TEXTO DEL DOCUMENTO:
....

A todo esto, se aproxima otro amigo que terminaba su ensayo en ese instante y me pregunta que si tengo hueco para subirle a casa...


- Mira, lo siento. Cinco minutos antes que me lo hubieses
dicho...


Como véis, el asiento trasero de Mi Vespa está más solicitado que un palco en El Real. El caso es que, yo soy muy formal para estas cosas y ya me había comprometido con la gran cantante y no podía echarme atrás (esto tiene doble sentido que se entenderá más tarde).
Ahora retrataré la escena para que os hagáis una composición más gráfica de la situación. Yo, que soy menudo pero con la chaqueta de montar en moto, que lleva protecciones hasta en los sobacos, y que con ella puesta, parezco Mazinger Z y una guitarra acústica colgada a la espalda. La cantante, con su talla, su abrigo y su bolso descritos unos párrafos más arriba. Los otros tres, nos rodean y nos observan sin apenas abrir el pico.
Empieza la acción.

Ella: y ahora... ¿qué hacemos con la guitarra?

....

DATOS DEL CONJUNTO:
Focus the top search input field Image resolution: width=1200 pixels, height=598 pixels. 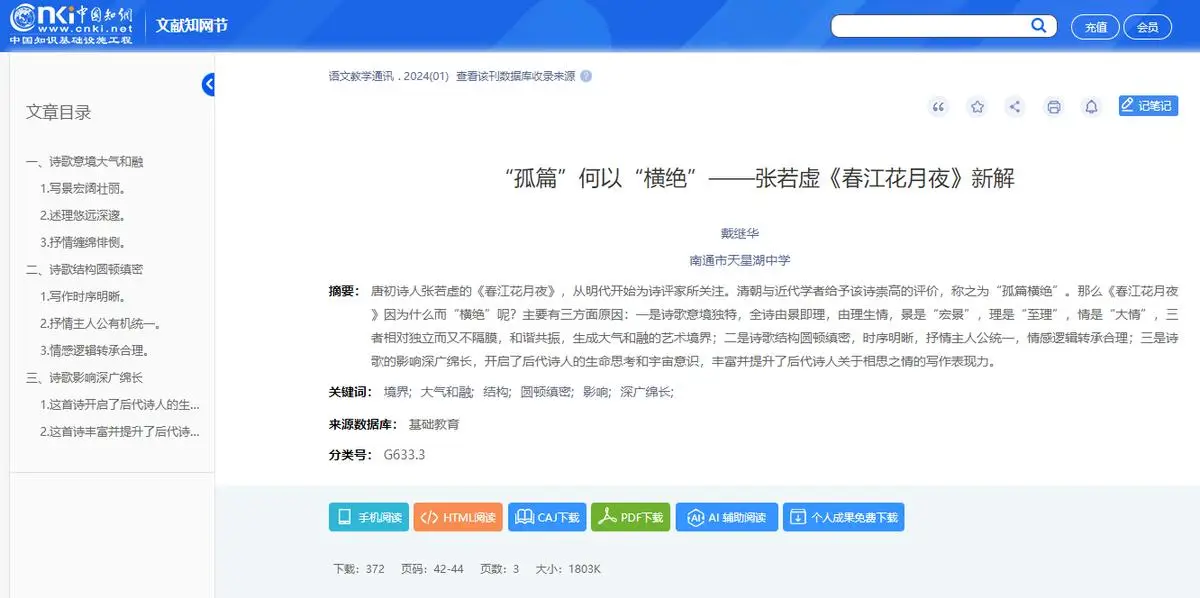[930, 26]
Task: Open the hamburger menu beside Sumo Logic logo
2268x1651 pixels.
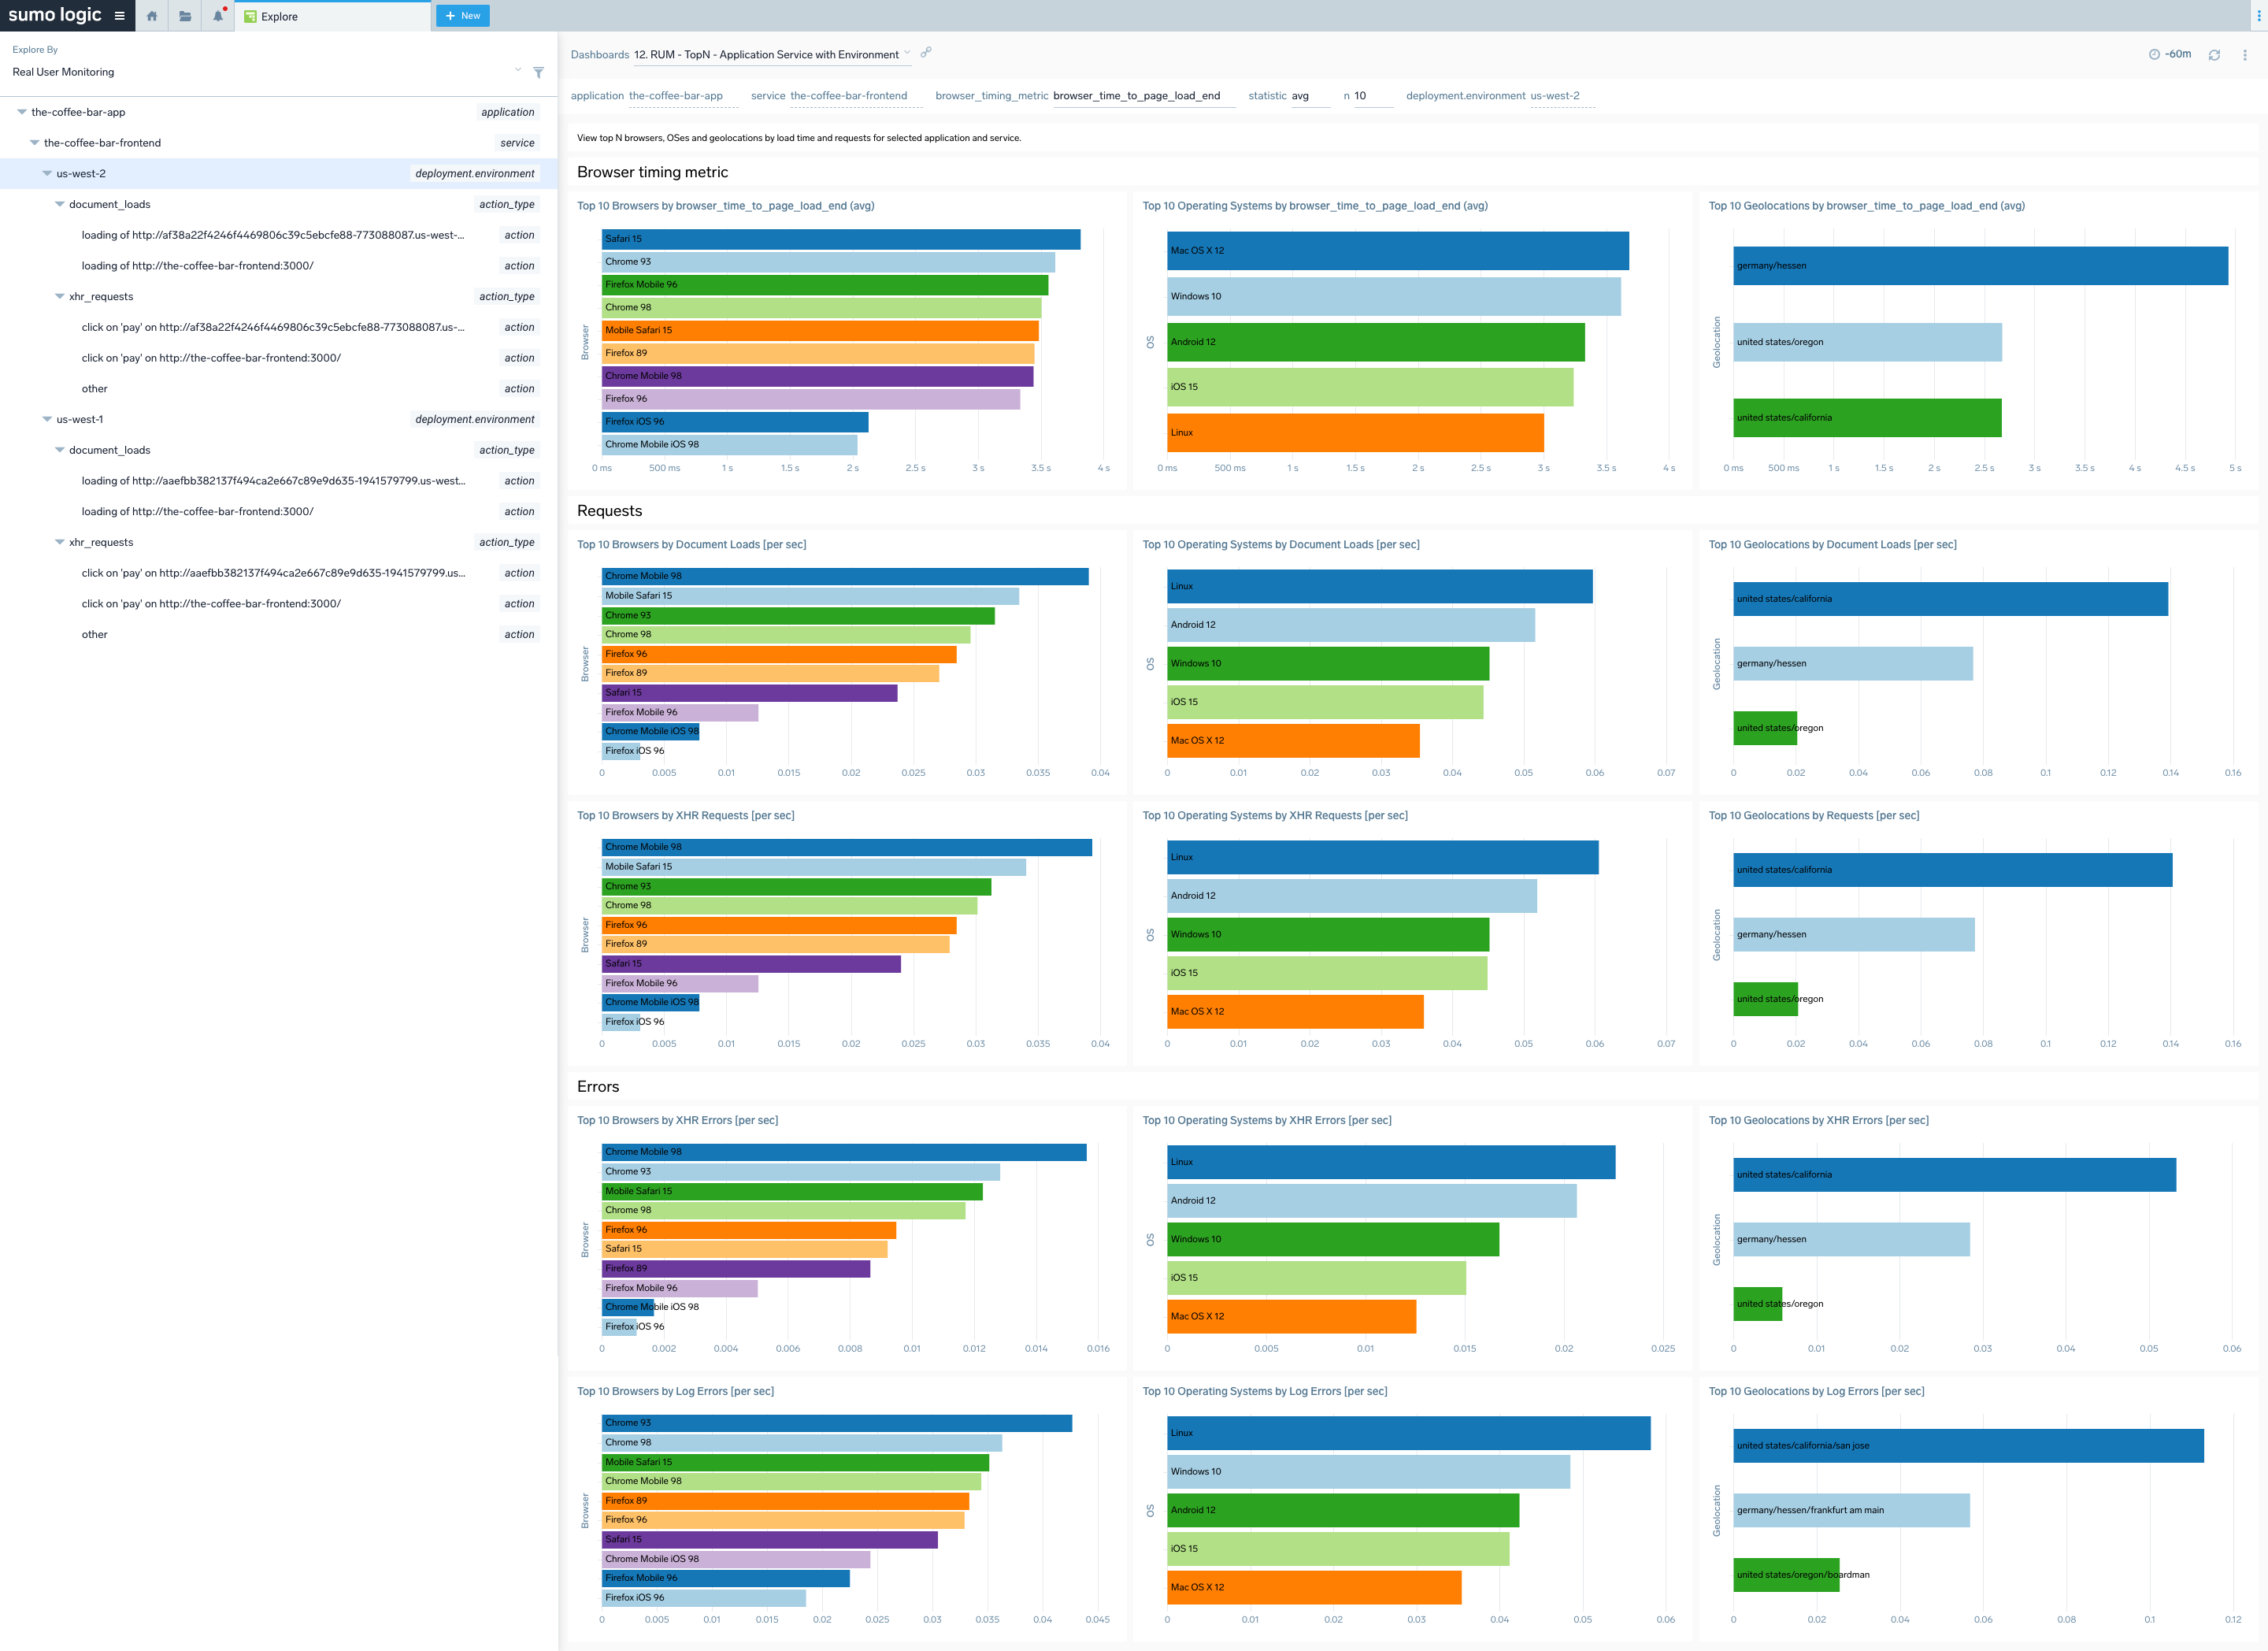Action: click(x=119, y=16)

....

QUÉ HARÁS:
[A] Según el relato de la Vespa, ¿por qué quien narra no puede llevar a casa al amigo que acaba de terminar su ensayo? Explícalo en una a tres oraciones.
[B] Prosigue el relato de la Vespa a partir de la pregunta de la cantante sobre qué hacer con la guitarra.

RESPUESTA:
[A] Quien narra ya se había comprometido a llevar a la gran cantante en el asiento trasero de la Vespa. Como es muy formal para estas cosas, no podía echarse atrás.

[B]
Yo: pues te la cuelgas tú, es lo más sencillo
Ella: No, mira, casi que lo dejamos, me voy andando.
Yo: Qué no, mujer, ahora ya no
Otro: llévala delante, entre las piernas
Otra: no, ahí no va a caber
El quinto: ¿Y detrás, colgada del cofre?


A cada propuesta, montábamos un simulacro de transporte y colocación con el esquema ideado pero, vista la imposibidad de materializarlo, volvíamos a pensar. Veía yo que la noche avanzaba y no llegábamos a ninguna solución, así que me impuse e insistí: mira, la única manera es, sencillamente, que te cuelgues tú la guitarra a un lado. Total, apenas son dos kilómetros.
Así lo hicimos. Si de su hombro izquierdo colgaba el gran bolsón, al derecho se cargó la guitarra. Parecía el Bibendum con dos neumáticos colgados.
¡Ah! y se me olvidaba el casco... bueno, digamos sólo que no fue sencillo abrocharlo y sigamos con el resto de la historia.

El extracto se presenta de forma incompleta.